ACTIVITY: In the listing below, format the lines starting at the one containing "This screenshot has height=916, width=1161." and ending at the one containing "Image resolution: width=607" as a numbered list, dropping any blank lines.

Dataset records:
--- START ---
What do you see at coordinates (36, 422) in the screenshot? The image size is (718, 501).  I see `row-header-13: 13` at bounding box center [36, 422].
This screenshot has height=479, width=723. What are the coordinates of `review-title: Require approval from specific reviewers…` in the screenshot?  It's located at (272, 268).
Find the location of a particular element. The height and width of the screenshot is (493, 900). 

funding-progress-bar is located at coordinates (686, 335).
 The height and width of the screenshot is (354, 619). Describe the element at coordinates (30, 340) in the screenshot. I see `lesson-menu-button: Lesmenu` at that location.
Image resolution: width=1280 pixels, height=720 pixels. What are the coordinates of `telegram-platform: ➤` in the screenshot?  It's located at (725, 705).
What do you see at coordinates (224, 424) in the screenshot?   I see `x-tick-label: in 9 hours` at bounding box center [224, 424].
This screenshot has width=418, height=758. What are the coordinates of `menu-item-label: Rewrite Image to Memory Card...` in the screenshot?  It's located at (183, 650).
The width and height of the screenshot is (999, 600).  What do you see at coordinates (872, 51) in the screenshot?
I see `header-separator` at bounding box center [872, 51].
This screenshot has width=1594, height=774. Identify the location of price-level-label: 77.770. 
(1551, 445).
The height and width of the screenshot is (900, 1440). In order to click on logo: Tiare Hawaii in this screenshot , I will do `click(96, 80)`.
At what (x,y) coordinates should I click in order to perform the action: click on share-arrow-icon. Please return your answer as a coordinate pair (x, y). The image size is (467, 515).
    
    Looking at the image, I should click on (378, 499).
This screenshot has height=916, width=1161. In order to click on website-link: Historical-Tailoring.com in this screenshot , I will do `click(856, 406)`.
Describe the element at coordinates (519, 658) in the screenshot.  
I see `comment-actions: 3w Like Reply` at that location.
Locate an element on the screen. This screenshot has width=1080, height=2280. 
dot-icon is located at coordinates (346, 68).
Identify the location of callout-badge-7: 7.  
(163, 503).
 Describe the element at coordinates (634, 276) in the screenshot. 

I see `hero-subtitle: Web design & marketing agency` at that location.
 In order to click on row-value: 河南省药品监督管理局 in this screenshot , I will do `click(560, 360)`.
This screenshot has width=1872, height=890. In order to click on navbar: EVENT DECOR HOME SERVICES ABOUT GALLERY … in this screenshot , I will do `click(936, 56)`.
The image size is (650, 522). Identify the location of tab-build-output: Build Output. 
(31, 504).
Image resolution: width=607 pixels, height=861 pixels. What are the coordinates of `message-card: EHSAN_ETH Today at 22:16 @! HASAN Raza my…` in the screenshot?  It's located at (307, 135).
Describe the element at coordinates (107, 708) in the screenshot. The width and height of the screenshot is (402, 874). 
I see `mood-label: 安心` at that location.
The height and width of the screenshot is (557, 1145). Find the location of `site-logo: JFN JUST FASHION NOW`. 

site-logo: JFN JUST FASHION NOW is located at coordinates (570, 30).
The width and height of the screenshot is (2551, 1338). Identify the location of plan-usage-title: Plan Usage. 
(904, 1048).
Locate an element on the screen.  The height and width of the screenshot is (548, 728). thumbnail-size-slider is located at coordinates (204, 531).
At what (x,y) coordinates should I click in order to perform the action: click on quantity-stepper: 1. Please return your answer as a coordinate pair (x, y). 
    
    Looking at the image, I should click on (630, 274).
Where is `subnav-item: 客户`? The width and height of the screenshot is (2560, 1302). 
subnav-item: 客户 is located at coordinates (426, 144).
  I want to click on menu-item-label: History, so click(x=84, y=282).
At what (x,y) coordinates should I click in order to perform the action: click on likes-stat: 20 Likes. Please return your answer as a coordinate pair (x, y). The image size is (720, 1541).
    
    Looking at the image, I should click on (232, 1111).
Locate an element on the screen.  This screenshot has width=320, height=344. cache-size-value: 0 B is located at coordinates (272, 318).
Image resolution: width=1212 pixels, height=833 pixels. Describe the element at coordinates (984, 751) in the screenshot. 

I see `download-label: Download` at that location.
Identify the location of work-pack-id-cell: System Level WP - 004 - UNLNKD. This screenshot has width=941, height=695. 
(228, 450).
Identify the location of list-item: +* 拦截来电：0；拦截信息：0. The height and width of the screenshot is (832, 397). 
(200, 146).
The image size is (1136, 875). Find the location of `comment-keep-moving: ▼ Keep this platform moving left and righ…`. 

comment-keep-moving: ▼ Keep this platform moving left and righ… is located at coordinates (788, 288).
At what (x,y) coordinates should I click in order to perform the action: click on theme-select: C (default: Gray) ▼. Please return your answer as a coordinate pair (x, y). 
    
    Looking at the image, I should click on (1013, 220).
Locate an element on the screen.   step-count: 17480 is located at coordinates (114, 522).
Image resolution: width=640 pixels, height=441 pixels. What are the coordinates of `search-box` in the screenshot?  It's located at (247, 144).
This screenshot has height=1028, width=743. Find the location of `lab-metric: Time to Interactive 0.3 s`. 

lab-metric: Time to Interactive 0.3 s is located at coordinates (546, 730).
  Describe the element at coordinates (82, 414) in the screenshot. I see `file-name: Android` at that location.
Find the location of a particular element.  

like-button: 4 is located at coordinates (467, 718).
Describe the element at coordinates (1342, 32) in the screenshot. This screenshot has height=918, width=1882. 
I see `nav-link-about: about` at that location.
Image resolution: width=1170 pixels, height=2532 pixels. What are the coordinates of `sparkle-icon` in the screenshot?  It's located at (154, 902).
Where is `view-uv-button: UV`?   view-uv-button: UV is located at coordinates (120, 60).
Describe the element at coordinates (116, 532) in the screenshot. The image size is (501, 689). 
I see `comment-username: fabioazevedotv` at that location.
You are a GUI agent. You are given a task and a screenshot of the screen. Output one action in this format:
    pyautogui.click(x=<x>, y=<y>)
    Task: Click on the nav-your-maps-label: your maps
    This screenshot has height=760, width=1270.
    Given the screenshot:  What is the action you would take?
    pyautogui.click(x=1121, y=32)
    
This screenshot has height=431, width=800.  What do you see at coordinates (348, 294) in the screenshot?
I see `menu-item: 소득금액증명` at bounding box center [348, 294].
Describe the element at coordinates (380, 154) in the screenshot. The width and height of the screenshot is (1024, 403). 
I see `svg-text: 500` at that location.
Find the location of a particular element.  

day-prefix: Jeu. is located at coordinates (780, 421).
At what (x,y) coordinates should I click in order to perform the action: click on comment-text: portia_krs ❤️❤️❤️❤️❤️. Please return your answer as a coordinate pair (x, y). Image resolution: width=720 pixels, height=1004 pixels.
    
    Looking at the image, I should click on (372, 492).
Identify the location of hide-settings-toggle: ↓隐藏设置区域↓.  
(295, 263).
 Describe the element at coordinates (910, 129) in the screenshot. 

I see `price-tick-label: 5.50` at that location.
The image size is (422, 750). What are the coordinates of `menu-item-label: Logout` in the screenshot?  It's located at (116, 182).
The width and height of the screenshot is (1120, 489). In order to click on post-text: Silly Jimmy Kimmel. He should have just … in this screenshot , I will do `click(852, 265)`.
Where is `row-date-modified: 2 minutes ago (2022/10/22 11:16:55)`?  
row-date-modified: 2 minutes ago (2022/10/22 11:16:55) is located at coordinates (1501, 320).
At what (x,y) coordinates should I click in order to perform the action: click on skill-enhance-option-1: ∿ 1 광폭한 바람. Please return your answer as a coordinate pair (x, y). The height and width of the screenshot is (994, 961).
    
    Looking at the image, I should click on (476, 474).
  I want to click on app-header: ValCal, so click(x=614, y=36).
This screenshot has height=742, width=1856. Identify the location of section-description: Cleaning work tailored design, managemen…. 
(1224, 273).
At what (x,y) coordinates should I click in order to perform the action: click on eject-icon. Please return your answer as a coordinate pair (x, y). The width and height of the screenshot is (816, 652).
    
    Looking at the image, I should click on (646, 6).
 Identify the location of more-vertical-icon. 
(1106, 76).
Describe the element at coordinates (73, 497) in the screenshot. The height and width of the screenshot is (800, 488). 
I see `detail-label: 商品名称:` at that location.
--- END ---
RESULT OF THE EXERCISE:
1. This screenshot has height=916, width=1161. In order to click on website-link: Historical-Tailoring.com in this screenshot , I will do `click(856, 406)`.
2. Describe the element at coordinates (519, 658) in the screenshot.  
3. I see `comment-actions: 3w Like Reply` at that location.
4. Locate an element on the screen. This screenshot has width=1080, height=2280. 
5. dot-icon is located at coordinates (346, 68).
6. Identify the location of callout-badge-7: 7.  
7. (163, 503).
8.  Describe the element at coordinates (634, 276) in the screenshot. 
9. I see `hero-subtitle: Web design & marketing agency` at that location.
10.  In order to click on row-value: 河南省药品监督管理局 in this screenshot , I will do `click(560, 360)`.
11. This screenshot has width=1872, height=890. In order to click on navbar: EVENT DECOR HOME SERVICES ABOUT GALLERY … in this screenshot , I will do `click(936, 56)`.
12. The image size is (650, 522). Identify the location of tab-build-output: Build Output. 
13. (31, 504).
14. Image resolution: width=607 pixels, height=861 pixels. What are the coordinates of `message-card: EHSAN_ETH Today at 22:16 @! HASAN Raza my…` in the screenshot?  It's located at (307, 135).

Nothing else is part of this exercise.